Installation and Execution
We can use the following line of script to install Seaborn using pip −
pip install seaborn
We can import Seaborn to our Python script using the following lines of script −
import seaborn as sns
After installing Seaborn, you can import it into your Python script as we did above.
OpenCV
Open Source Computer Vision Library, in short is an python library for computer vision and image processing tasks. This library is used to identify an image pattern and various features from the data, and can also be integrated with NumPy to process the openCV array structure.
NLTK
, in short NLTK is a python programming environment usually used for developing natural language processing tasks. It comprises easy-to-use interfaces like WordNet, test processing libraries for classification, tokenization, parsing and semantic reasoning.
spaCy
is a free open source Python Library.

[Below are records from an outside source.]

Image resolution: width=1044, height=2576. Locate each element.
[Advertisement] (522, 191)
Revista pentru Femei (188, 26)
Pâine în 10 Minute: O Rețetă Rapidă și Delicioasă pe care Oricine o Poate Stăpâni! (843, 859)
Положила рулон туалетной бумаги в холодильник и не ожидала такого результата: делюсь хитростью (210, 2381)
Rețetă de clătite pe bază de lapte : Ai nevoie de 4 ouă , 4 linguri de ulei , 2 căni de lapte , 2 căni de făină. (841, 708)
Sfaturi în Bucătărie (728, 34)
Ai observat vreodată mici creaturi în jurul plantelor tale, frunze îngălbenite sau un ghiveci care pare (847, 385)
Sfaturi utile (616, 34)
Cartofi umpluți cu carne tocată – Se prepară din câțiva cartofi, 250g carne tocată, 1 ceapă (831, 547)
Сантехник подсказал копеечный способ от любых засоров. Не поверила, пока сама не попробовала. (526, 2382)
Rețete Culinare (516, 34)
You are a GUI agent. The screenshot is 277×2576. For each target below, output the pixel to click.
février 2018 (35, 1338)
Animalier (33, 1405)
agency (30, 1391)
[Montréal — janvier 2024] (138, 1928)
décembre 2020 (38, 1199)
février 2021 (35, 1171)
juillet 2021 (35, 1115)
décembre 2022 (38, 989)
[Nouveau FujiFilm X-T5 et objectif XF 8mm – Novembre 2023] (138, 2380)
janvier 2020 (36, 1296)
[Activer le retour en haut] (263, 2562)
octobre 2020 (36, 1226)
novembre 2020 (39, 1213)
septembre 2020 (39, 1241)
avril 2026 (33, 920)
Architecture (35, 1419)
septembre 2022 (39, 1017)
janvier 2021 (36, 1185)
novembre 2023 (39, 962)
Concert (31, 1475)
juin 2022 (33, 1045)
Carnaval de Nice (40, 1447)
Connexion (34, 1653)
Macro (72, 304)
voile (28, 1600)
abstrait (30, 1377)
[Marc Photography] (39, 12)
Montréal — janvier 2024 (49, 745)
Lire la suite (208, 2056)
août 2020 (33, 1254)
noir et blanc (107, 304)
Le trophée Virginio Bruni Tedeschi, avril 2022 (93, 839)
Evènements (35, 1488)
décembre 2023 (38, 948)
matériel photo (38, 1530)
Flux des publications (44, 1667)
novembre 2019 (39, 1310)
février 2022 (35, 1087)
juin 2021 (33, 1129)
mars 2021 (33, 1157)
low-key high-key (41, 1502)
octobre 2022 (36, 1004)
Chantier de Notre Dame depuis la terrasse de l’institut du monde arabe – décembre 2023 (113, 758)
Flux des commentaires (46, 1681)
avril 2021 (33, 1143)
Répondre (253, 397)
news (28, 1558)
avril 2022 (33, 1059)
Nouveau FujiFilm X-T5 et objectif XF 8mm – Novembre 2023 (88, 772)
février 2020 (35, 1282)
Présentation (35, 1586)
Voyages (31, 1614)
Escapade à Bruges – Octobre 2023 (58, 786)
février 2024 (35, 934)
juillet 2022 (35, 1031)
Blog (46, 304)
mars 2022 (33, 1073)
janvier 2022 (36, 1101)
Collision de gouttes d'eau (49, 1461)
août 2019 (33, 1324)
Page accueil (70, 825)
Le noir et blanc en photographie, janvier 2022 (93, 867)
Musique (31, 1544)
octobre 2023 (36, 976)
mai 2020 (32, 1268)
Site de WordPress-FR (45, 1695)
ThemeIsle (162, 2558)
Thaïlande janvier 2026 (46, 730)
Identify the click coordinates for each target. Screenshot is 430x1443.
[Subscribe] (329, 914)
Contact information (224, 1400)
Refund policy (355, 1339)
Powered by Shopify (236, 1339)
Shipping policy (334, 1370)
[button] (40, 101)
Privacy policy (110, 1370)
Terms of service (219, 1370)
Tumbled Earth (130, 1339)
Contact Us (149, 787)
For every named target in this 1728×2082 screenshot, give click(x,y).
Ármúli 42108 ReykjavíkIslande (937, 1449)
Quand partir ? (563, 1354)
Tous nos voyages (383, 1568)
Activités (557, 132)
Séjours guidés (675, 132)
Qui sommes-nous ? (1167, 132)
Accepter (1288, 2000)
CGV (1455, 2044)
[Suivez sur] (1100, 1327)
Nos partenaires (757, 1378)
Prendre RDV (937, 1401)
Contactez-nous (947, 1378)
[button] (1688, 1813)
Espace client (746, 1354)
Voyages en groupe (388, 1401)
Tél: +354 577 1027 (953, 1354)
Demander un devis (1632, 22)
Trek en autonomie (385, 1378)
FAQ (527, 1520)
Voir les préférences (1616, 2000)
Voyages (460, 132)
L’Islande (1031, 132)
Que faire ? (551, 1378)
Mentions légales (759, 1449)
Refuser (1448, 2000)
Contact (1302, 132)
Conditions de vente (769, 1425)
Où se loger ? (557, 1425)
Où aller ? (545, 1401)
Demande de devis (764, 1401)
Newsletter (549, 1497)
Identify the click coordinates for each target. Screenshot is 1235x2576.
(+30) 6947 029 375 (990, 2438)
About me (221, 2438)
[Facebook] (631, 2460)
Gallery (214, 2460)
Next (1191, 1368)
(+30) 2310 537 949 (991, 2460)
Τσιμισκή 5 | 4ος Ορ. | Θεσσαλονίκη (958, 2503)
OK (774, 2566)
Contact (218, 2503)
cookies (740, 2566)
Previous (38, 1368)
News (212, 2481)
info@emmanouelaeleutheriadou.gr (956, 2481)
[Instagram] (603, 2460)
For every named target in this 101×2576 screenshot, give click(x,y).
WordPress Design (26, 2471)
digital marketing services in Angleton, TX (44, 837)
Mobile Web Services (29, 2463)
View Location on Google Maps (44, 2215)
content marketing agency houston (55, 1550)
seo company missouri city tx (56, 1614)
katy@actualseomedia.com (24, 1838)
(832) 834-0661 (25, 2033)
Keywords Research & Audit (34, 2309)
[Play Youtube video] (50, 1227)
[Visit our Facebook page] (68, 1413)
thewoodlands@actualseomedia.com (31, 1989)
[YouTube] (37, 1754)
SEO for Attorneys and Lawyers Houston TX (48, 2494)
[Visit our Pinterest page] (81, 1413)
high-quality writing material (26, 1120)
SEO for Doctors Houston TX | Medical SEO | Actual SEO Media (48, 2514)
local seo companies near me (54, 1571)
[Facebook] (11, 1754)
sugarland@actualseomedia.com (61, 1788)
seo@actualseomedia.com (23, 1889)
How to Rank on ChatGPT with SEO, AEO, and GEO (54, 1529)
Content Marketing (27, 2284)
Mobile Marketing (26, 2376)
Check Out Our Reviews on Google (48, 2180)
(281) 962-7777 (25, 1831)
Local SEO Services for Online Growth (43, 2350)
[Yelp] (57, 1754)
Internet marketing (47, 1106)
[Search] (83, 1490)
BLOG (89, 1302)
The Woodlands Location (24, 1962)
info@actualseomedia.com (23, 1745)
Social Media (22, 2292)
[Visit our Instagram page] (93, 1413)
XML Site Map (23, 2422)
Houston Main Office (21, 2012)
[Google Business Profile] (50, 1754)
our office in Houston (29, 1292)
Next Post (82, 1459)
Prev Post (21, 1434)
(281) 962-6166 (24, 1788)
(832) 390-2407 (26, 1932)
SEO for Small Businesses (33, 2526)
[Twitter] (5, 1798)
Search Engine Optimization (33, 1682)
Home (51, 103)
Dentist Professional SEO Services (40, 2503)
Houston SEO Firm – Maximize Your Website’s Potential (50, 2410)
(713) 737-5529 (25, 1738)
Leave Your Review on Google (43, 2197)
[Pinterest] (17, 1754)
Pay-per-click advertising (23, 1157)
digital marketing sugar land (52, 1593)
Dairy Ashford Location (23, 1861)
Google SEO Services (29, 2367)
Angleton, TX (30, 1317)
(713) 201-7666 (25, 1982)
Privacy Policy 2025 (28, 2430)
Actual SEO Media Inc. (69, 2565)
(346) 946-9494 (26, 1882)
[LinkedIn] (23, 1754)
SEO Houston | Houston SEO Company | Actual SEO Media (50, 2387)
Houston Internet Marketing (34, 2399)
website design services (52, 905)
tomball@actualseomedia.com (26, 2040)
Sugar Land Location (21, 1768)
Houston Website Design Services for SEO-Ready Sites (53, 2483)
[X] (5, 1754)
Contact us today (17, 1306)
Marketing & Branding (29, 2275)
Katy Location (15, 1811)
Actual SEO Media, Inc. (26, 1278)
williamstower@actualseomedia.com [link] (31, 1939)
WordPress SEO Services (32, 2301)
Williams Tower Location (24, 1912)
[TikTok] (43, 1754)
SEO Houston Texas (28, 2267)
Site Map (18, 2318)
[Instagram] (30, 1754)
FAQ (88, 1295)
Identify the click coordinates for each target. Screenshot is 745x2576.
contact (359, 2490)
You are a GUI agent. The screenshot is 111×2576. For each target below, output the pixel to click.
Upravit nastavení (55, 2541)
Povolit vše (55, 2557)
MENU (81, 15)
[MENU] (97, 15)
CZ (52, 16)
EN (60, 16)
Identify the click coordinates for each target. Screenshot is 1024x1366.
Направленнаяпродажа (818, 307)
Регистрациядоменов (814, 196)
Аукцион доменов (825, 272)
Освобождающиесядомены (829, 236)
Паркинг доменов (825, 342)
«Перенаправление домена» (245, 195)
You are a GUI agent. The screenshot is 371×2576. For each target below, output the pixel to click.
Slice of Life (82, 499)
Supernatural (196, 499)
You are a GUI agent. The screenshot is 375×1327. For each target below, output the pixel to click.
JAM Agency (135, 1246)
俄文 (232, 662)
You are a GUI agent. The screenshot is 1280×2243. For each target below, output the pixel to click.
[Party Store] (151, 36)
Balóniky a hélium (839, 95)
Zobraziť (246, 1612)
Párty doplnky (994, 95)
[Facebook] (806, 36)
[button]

It provides features for advanced tasks in Natural Language Processing in fast and better manner. Word tokenization and POS tagging are two tasks that the library performs effectively.
XGBoost, LightGBM, and Gensim are many other tools and frameworks in Python used for Machine learning. Studying Python Libraries would help to understand the ecosystem of machine learning, and helps to built, train and deploy models.